In figure-2, `DE||BC`. If `(AD)/(DB)=(3)/(2)` and `AE=2.7` cm then `EC` is equal to

To solve the problem step by step, we will use the Basic Proportionality Theorem (BPT). ### Step-by-Step Solution: 1. **Understand the Given Information:** - We have two segments, AD and DB, with a ratio of \( \frac{AD}{DB} = \frac{3}{2} \). - The length of AE is given as 2.7 cm. - We need to find the length of EC. 2. **Use the Basic Proportionality Theorem (BPT):** - According to BPT, if a line is drawn parallel to one side of a triangle, it divides the other two sides proportionally. - Therefore, we can write: \[ \frac{AD}{AB} = \frac{AE}{AC} \] - Here, \( AB = AD + DB \).

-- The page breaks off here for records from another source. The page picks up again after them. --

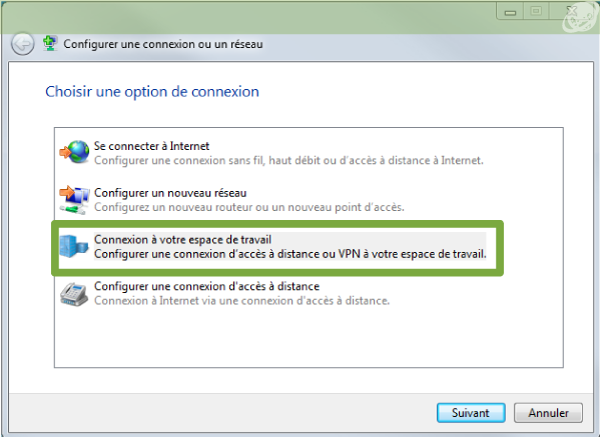Click the telephone dial-up icon
The height and width of the screenshot is (437, 600).
[x=74, y=294]

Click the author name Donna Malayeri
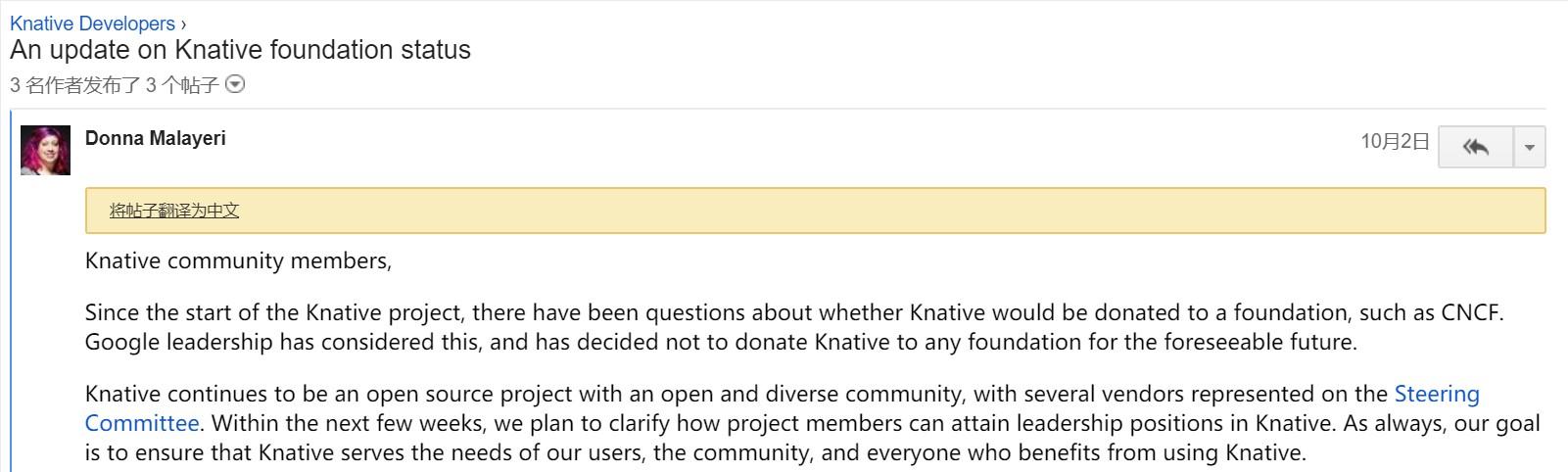tap(156, 138)
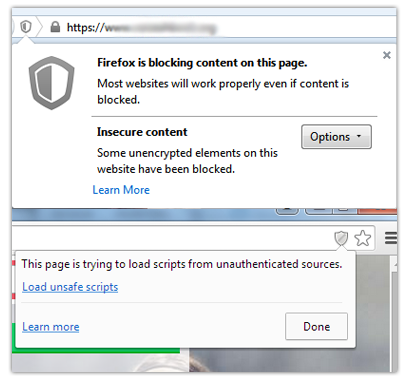Click Load unsafe scripts
Screen dimensions: 410x385
click(70, 287)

Since \( AD : DB = 3 : 2 \), we can express this as: \[ AD = 3x \quad \text{and} \quad DB = 2x \] - Thus, \( AB = AD + DB = 3x + 2x = 5x \). 3. **Substituting into the Proportionality Equation:** - Now we can substitute into the BPT equation: \[ \frac{AD}{AB} = \frac{3x}{5x} = \frac{3}{5} \] - This gives us: \[ \frac{3}{5} = \frac{AE}{AC} \] 4. **Substituting the Known Value of AE:** - We know \( AE = 2.7 \) cm, so we substitute that into the equation: \[ \frac{3}{5} = \frac{2.7}{AC} \] 5. **Cross-Multiplying to Solve for AC:** - Cross-multiplying gives: \[ 3 \cdot AC = 5 \cdot 2.7 \] - Therefore: \[ AC = \frac{5 \cdot 2.7}{3} \] - Calculating this: \[ AC = \frac{13.5}{3} = 4.5 \text{ cm} \] 6. **Finding EC:** - We know that: \[ AC = AE + EC \] - Rearranging gives: \[ EC = AC - AE \] - Substituting the values we found: \[ EC = 4.5 - 2.7 = 1.8 \text{ cm} \] ### Final Answer: Thus, the length of EC is **1.8 cm**.